Today I drove a little over 2 hours, $42 in fares, 24 miles total. I really don't like to consider that its $12 in car costs for this little shift. This thread is a buzzkill.


----------



## zaner (Apr 9, 2014)

Logged a shift over the weekend

5 hours 20 minutes
64 miles
$97 in fares

$25 in potential car cost. $77.50 in earnings. $52.50 or $10 an hour. I think it's more fun then working at Target but at this point Im not sure. 

I really do enjoy not having a boss most of the time. Making my own schedule is hard to put a price on as well.


----------



## SunSmith (Apr 20, 2014)

I keep a spreadsheet where I track total miles driven for Uber, costs (tolls), income and once I subtract the IRS mileage rate averaged $12.17 an hour. Getting rich I'm not. Flexibility is great. Now I'm thinking I'll need to get a "real" job.


----------



## Larry B (Apr 9, 2014)

With my health it's almost a necessity to be able to work when I can.
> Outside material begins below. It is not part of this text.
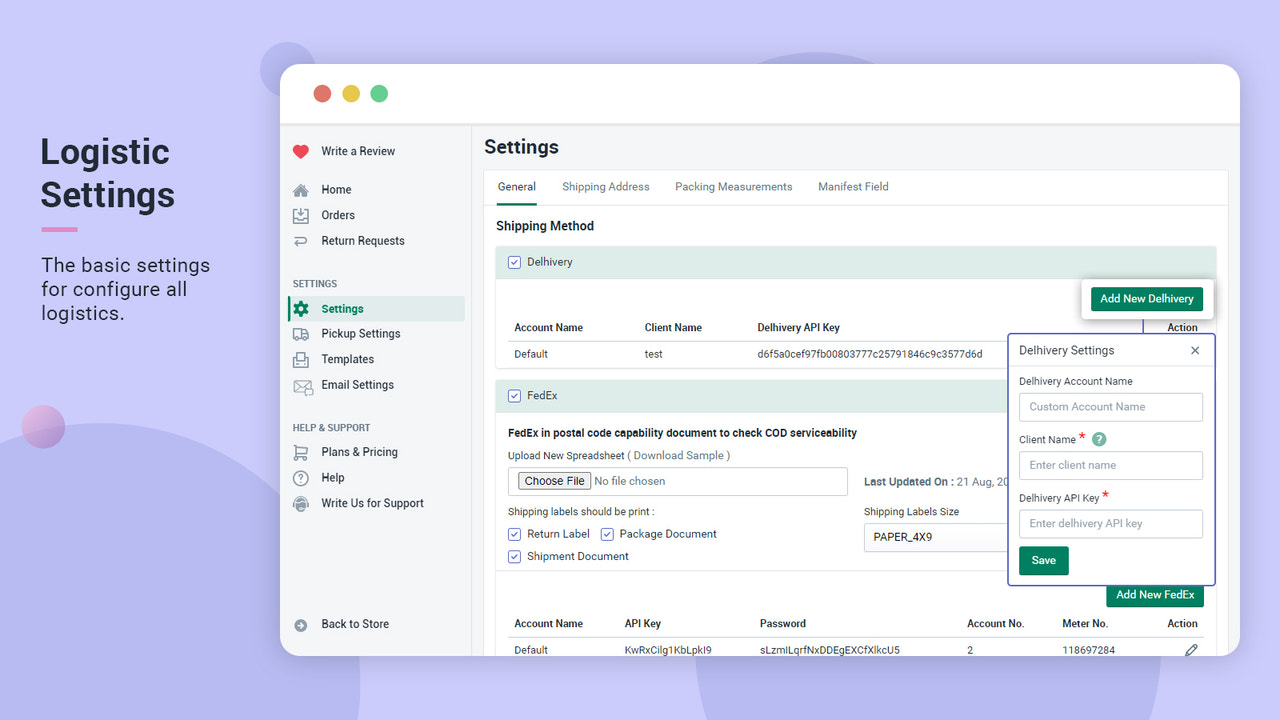Click the Add New FedEx button

[x=1154, y=595]
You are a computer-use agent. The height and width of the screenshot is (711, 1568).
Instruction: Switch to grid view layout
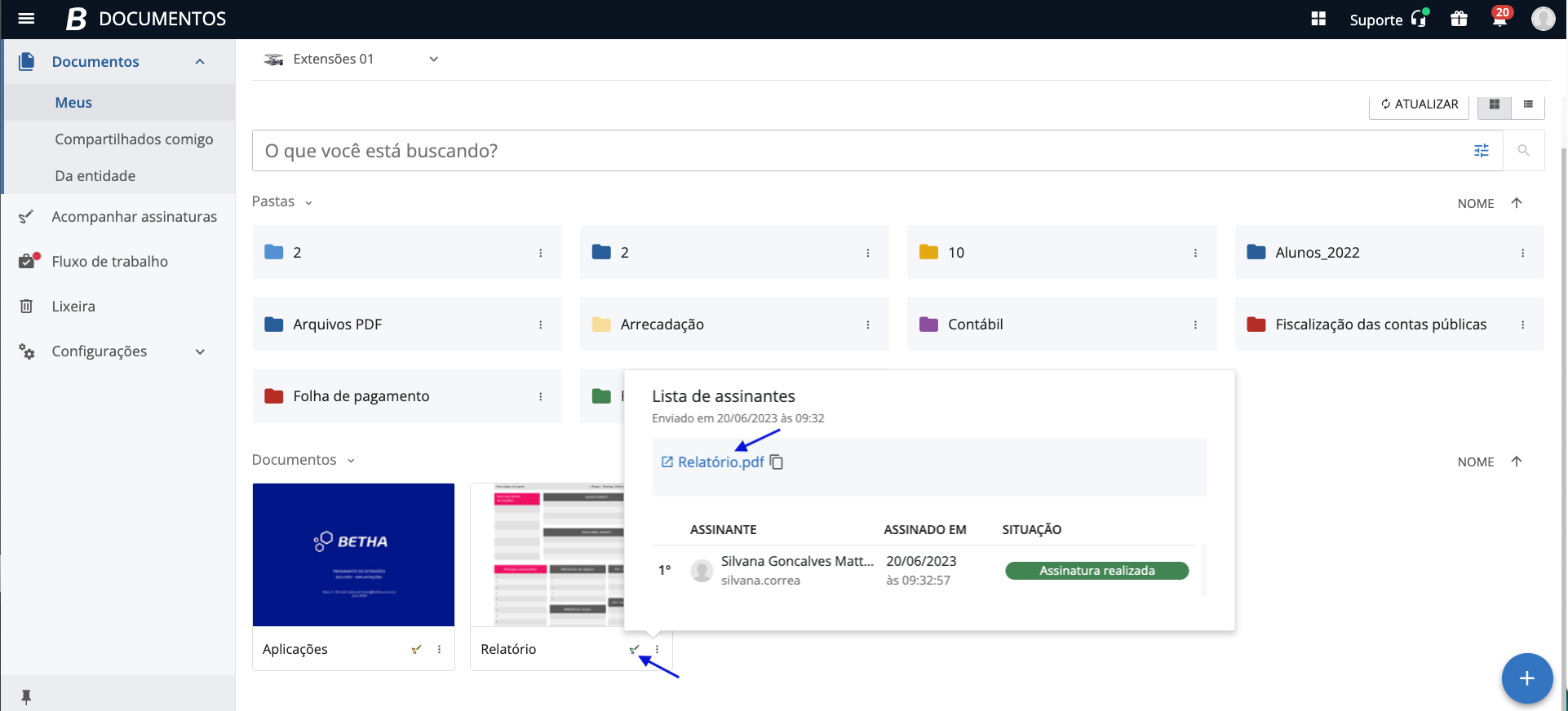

Flexibility is everything for me.


----------



## Sydney Uber (Apr 15, 2014)

Had a funny "slow" Black car shift that was saved by some above average fares. Not the quantity, but quality jobs today (which I prefer). I was in my 6 cyl petrol Caprice hence the better fuel figures than my usual car. 

1). Time online: 530pm-330am (90 min break) = 8.5hrs
2). Miles Driven: 208km / 129miles
3). Earnings(fares): $496.00. 10 jobs. 
4). Additional Info: 27l petrol @ $1.60 pl = $43.20 / 7.15 gallon (31mpg)

Less GST = $450.90
Less Uber Comm. -$ 90.18
Less Fuel. - $ 43.20
Earn before income Tax = $317.52 / $37.35 p/hr

Less license fees, full commercial insurance, wear & tear etc. lower value Aussie dollar, higher cost of living. It's not a simple comparison with American takings.


----------



## zaner (Apr 9, 2014)

Cool report Sydney!

I worked 3 hours this morning. $6 cash tips!! $45 fares, 30 miles. $36+$6 in earnings = $42-$12 car cost. $10 an hour.


----------



## Sydney Uber (Apr 15, 2014)

zaner said:


> Cool report Sydney!
> 
> I worked 3 hours this morning. $6 cash tips!! $45 fares, 30 miles. $36+$6 in earnings = $42-$12 car cost. $10 an hour.


Yeah there was something in the air last 2 nights, I actually got some good cash tips, which is highly unusual.

Those 3-4am finish times are not so easy on this 50yr old. But with UBER, late nights and till about 3am is when the work is at its best. It's a public holiday weekend, so many people are away and I only saw it surge once briefly. None of my jobs where caught on surge. Finished with the biggest one of the night at $109.00.

It's 1000am Sunday now, sent my wife out to take a regular client to the Airport, then she needs to get 2 more UBER jobs for the car to reach 20 jobs from Friday to get the extra $250.00 incentive UBER pays operators to send their cars out.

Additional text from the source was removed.